I have had an intellectual relationship with some of the people there going back to John Dixon Hunt. I’ve written about Jim Corner’s work. Penn’s Press published my first book, called Room 4.1.3: Innovations in Landscape Architecture, which was a very risky book because it was so conceptual. I’ve done work that tracks the entire spectrum of what a landscape architect can do. I’ve done the smallest gardens that are all about meaning and allegory all the way to large scale planning. It’s always been about what is in this project that will critically make some contribution to the discipline. Of course, the short answer is that there’s not that many people around, either.
What do you hope to do with your new position as chair?
First thing is to consolidate Penn as the world’s best design school. In many ways it’s a legendary school. It has great alumni. But the school can’t rest on its laurels. We have to guarantee that the students coming out of Penn are going to be leaders and visionaries and critics. We’re not just filling up the offices, Penn’s about leadership, intellectual leadership. I’m interested in large-scale phenomena, things like population growth, climate change.

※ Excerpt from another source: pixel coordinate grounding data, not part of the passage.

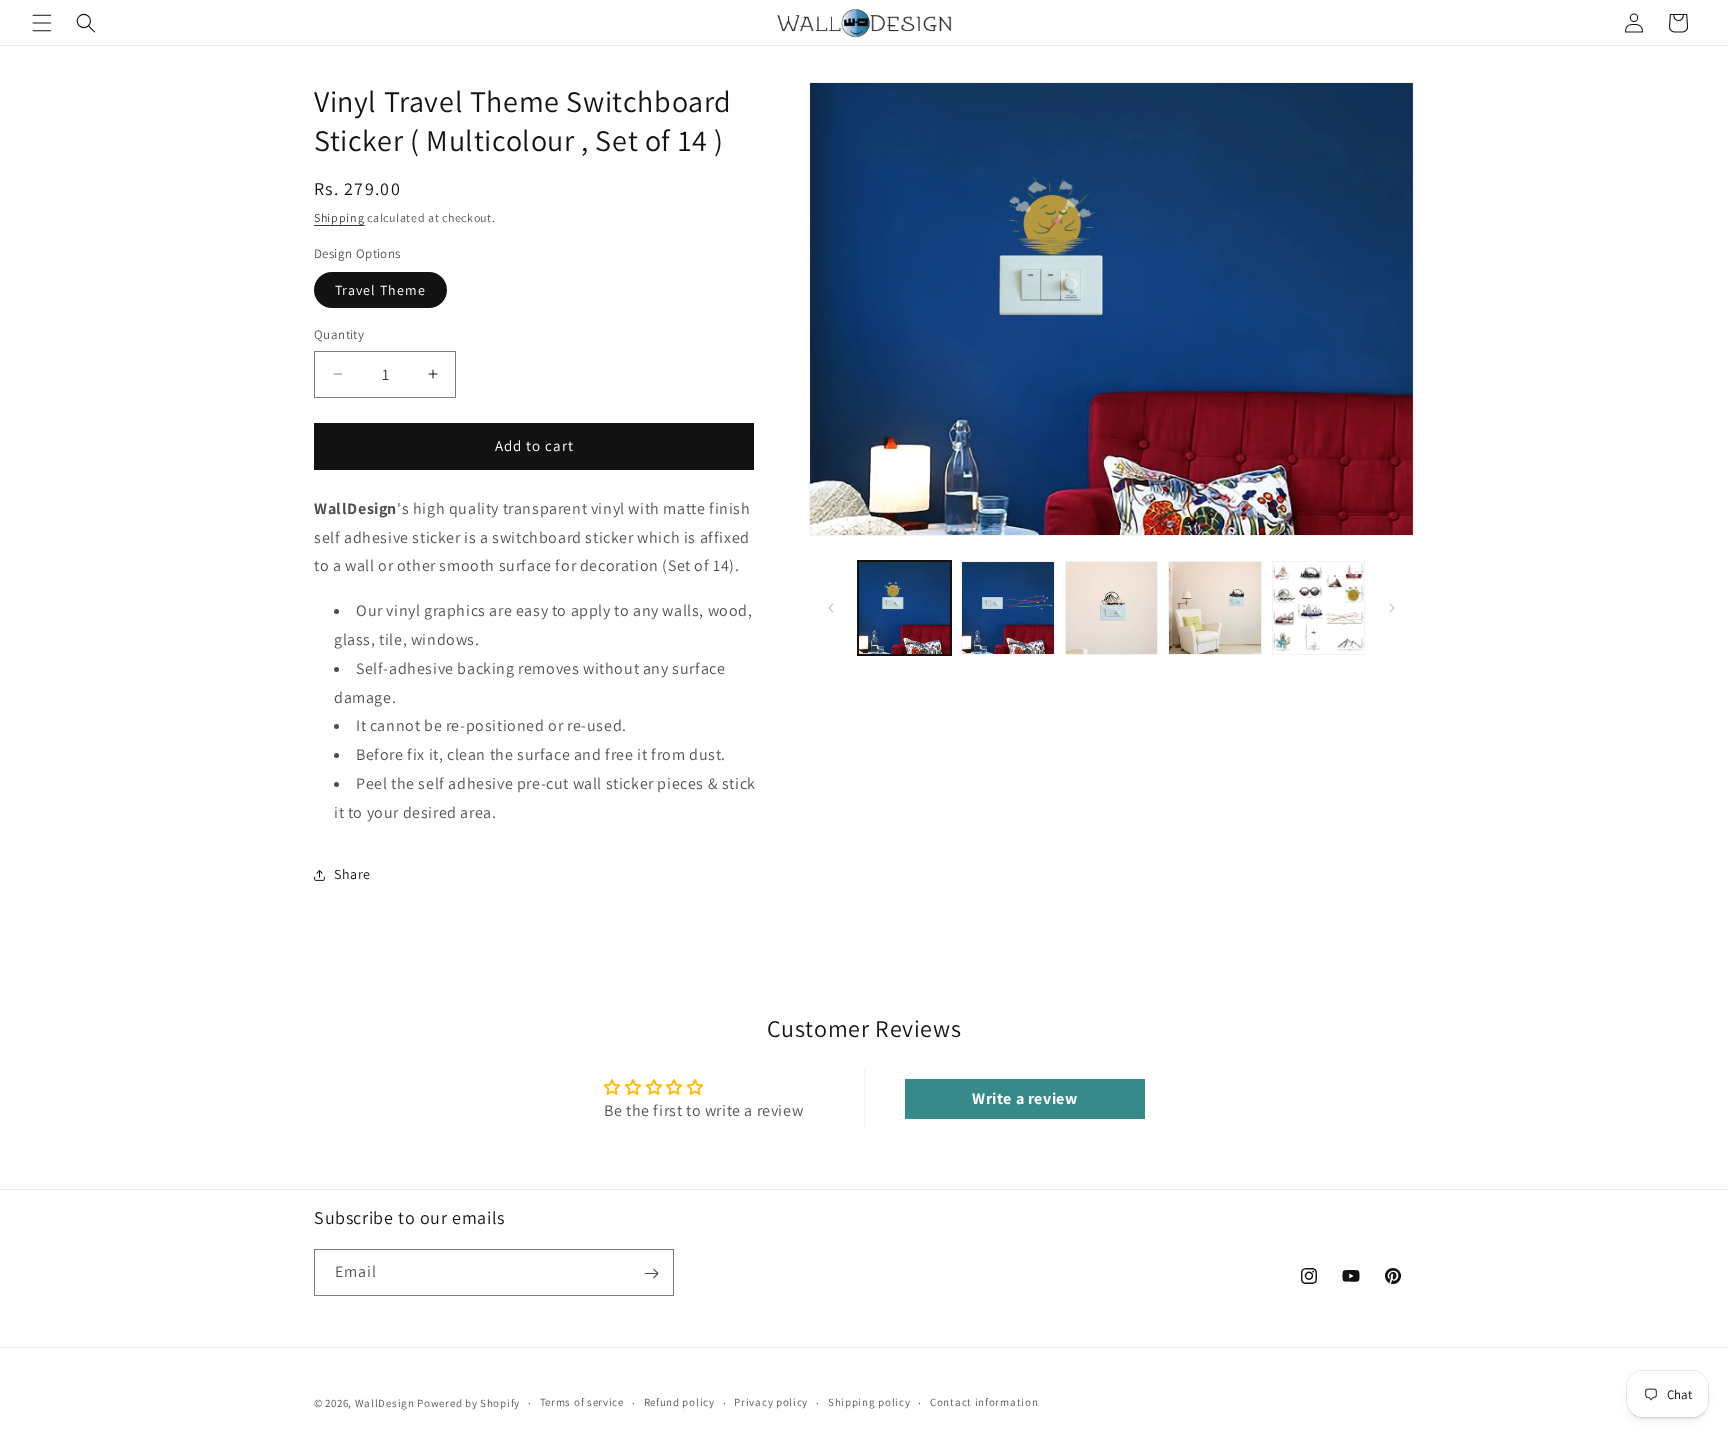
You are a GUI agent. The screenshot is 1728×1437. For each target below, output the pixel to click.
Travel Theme (380, 290)
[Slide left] (831, 608)
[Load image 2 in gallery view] (1007, 607)
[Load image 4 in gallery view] (1214, 607)
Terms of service (582, 1402)
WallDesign (385, 1403)
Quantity (339, 334)
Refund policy (679, 1402)
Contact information (984, 1402)
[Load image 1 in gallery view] (904, 607)
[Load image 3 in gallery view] (1111, 607)
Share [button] (352, 874)
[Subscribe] (651, 1273)
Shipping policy (869, 1402)
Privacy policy (771, 1402)
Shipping (339, 217)
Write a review (1024, 1098)
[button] (42, 23)
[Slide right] (1392, 608)
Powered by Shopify (468, 1403)
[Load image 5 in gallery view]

Do you see yourself shaking things up?
I can’t help but shake things up, so I will. But I don’t think it’s productive to just shake things up for the sake of it, and I’m not going to come up with a new brand. I think there’s a historical continuity there that ought to be respected. [Ian] McHarg, [Anne Whiston] Spirn, Dixon Hunt, Corner—all those people have explored and advanced the main areas of what it means to be a landscape architect—from large scale planning to intimacy of place. What do you get when you combine those people’s views? The perfect landscape architect.

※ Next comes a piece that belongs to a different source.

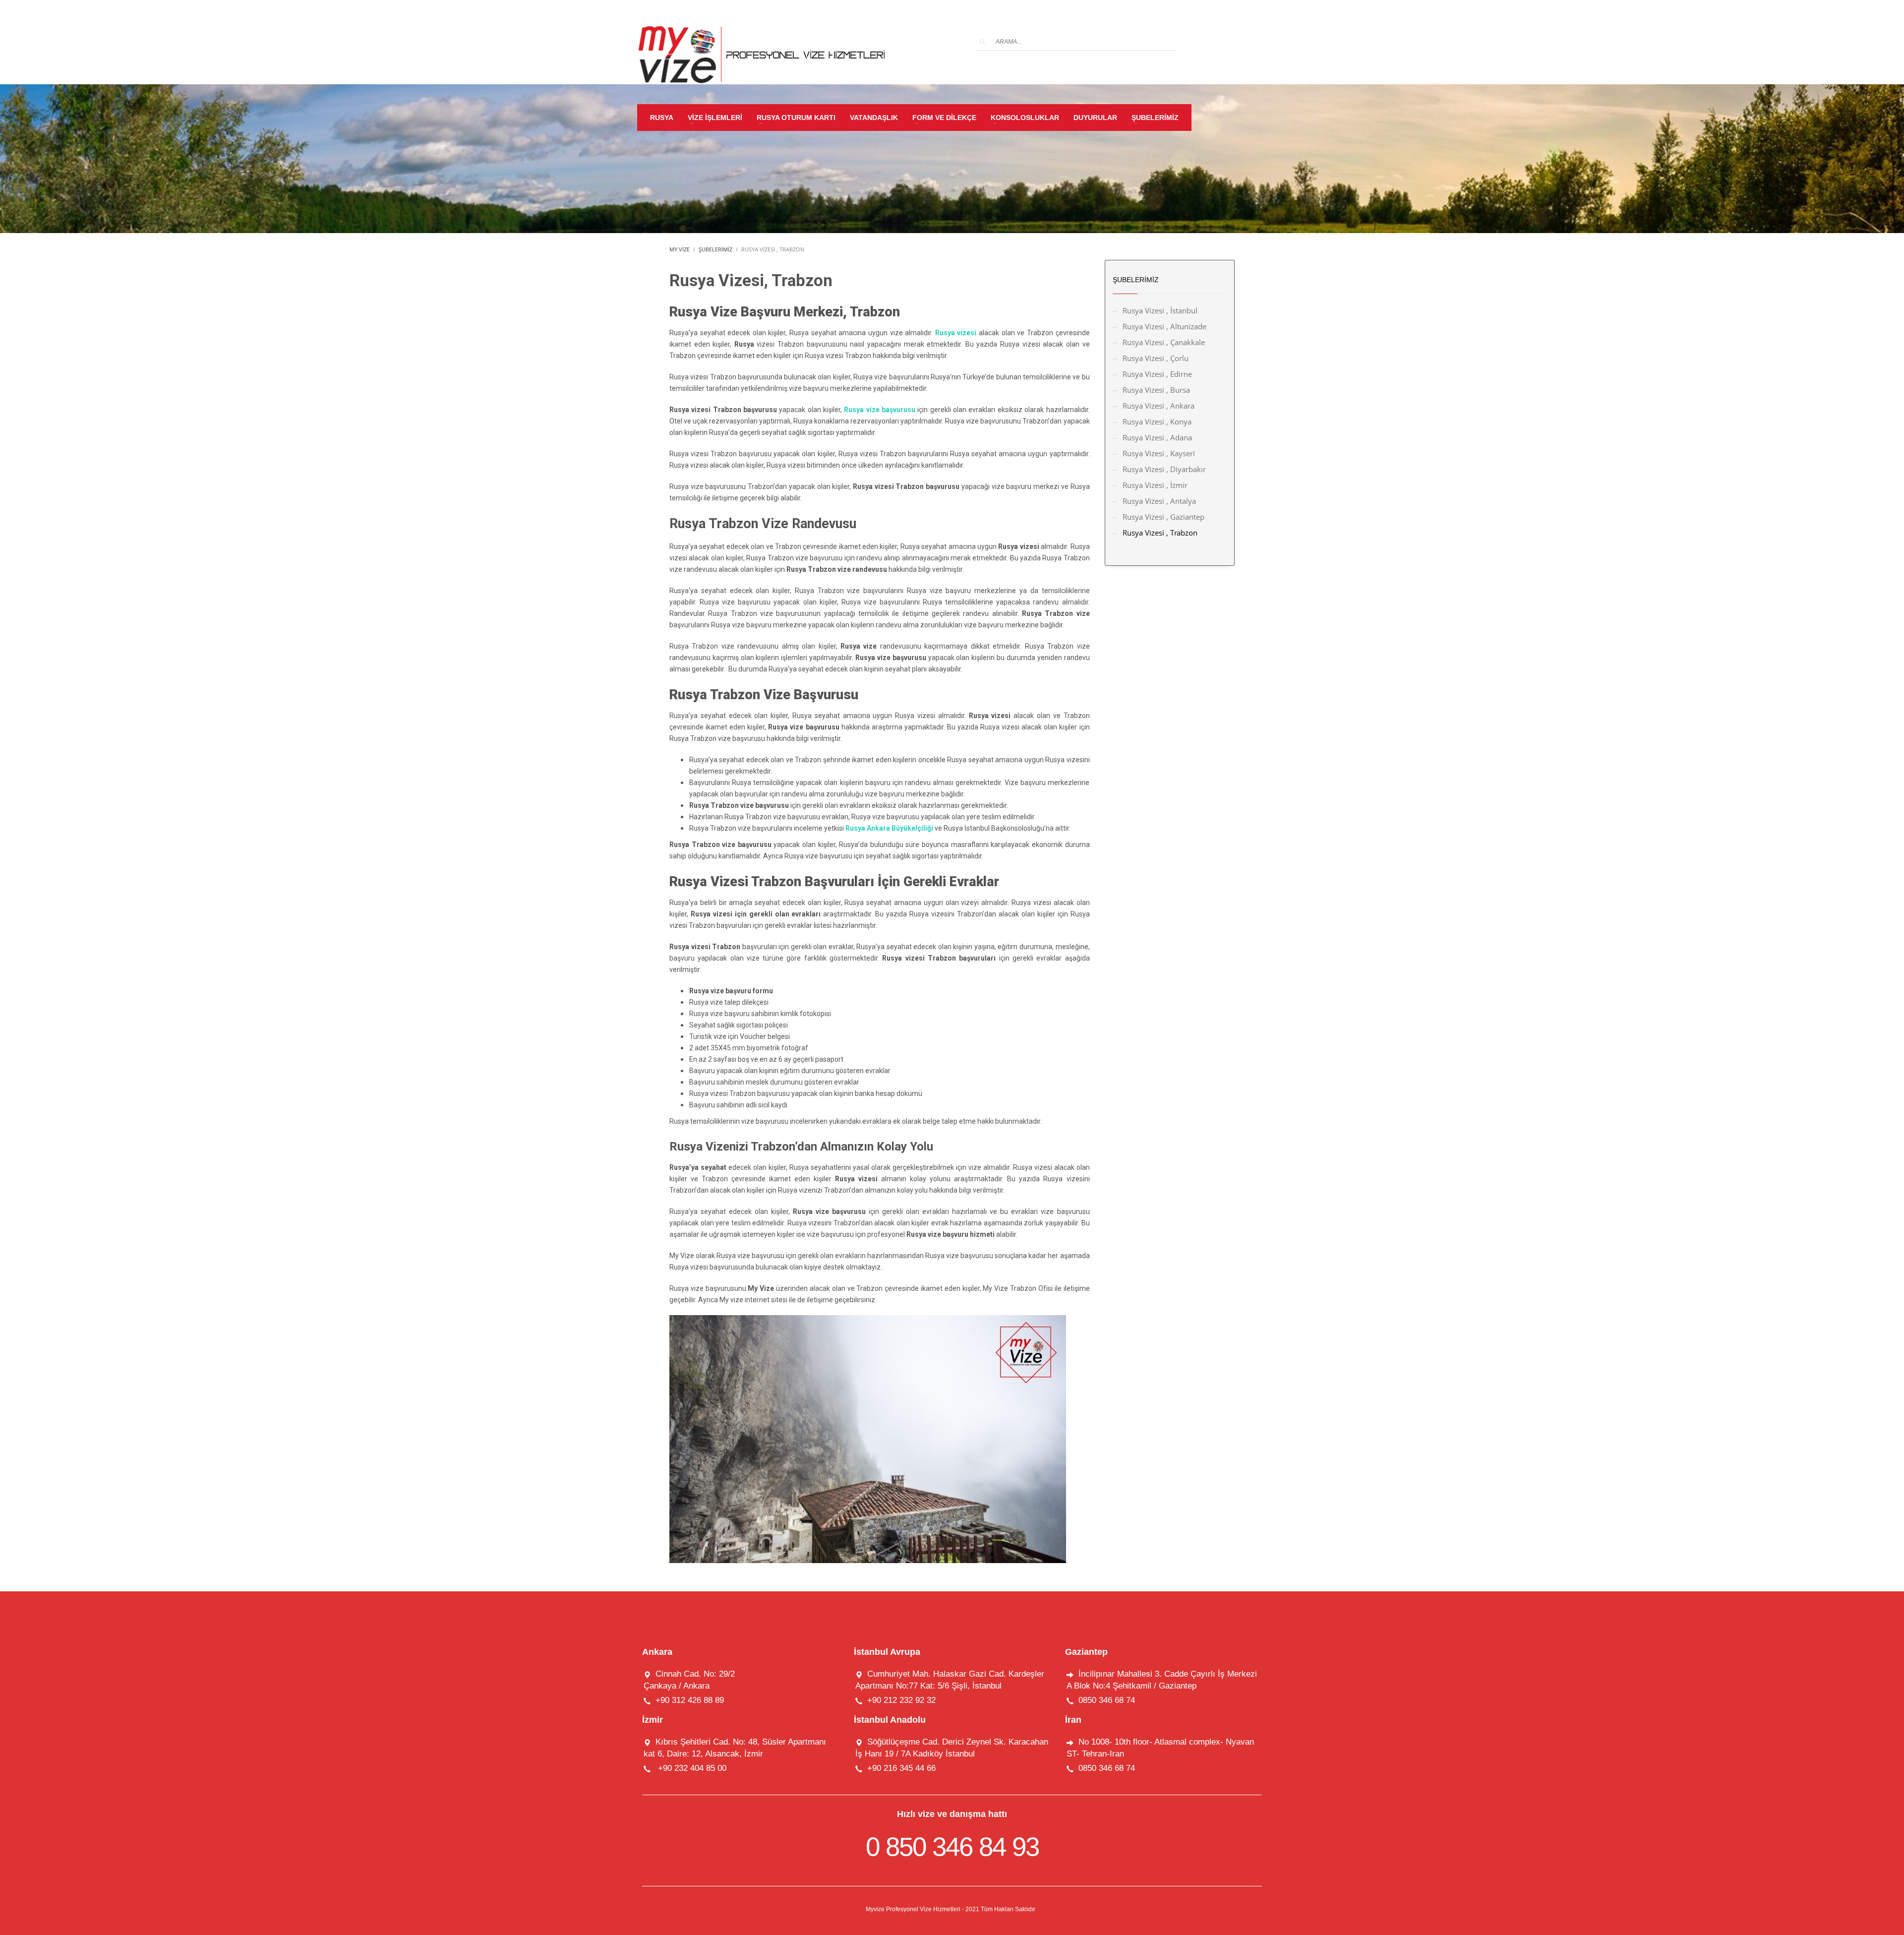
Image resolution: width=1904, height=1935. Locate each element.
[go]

What can you do as the new chair at a well-established school like Penn?
I’m interested in taking the view of Penn’s students and Penn’s design school out of the Northeastern corridor and the handful of offices that go with that. I think we have to look at the world. I’m interested in a program that moves out into more difficult terrain and engages with more difficult issues. How do you advance and consolidate populations in mega-regions while also preserving the remaining biodiversity on a planning scale? And agricultural production—how do you fit that in without cutting down more forests? How do you retreat from sea level rise? There are 25 recognized hotspots where unique biodiversity is threatened. Why aren’t landscape architects planning those places? We know there will be another 2 or 3 billion people this century. Where will they live? Landscape architects aren’t to my knowledge speaking to those major issues, though landscape urbanism has pointed to this kind of work.
Maybe it’s romantic, but my view is you can get paid if it’s productive. Graduates should be on the front foot, almost producing work before it’s been asked for. Otherwise what are we doing? We just wait for the development industry to throw us crumbs.
What drove you to be an educator?
It’s the only environment where I could survive. The academy buys time for developing ideas…. Academics have had the luxury of time, globally, in terms of advancing landscape architecture, and I think we can be very critical of what they have done with that time.
Have you sought to bring something to your students’ education that was missing from your own?
I’ve been driven by it. I’ve spent 20 years working on one course about the history of ideas because I didn’t get it. In some ways, my lack of education has been my greatest motivator. I was inspired by one little unit that I took outside of the landscape school that really fired my imagination. I’ve built a course on different ways that different cultures have constructed their idea of nature.
You’ve put a lot of thought into Australia and creatively planning for the population growth expected there. Why move to the United States?
I’ve just finished my last work. That will be out in March. It is a planning document really about the future of all of Australia. I’m kind of done with that, so the next question for me is to see if I can apply some of the skills I’ve developed at that scale to other parts of the world.